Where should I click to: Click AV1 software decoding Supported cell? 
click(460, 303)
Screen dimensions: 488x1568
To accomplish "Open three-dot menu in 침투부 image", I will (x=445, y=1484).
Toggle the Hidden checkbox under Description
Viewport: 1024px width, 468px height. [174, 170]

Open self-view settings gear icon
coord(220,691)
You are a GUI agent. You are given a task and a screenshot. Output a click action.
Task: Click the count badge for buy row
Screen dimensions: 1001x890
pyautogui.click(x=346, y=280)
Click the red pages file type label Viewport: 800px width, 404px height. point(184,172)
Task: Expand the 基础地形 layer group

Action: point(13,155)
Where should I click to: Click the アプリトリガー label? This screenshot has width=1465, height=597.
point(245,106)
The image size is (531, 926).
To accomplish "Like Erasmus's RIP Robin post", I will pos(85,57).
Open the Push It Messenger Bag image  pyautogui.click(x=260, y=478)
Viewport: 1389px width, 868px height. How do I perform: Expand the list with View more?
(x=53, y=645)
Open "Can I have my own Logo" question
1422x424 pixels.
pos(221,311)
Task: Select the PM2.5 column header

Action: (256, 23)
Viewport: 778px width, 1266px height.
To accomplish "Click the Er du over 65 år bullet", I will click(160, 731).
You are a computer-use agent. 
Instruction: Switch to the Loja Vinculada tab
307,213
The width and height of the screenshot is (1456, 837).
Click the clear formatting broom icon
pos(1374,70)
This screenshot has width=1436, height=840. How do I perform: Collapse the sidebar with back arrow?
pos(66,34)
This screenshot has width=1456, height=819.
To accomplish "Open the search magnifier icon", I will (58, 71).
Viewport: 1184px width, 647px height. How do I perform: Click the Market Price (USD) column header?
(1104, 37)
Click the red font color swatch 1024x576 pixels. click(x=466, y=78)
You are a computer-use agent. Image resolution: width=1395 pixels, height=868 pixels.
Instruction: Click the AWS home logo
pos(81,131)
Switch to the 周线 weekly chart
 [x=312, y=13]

- Aim of the exercise: Quote the material verbatim from its first line down to and including the line containing "coord(220,691)".

- Complete response:
Where should I click to: Click AV1 software decoding Supported cell? 
click(460, 303)
Screen dimensions: 488x1568
To accomplish "Open three-dot menu in 침투부 image", I will (x=445, y=1484).
Toggle the Hidden checkbox under Description
Viewport: 1024px width, 468px height. [174, 170]

Open self-view settings gear icon
coord(220,691)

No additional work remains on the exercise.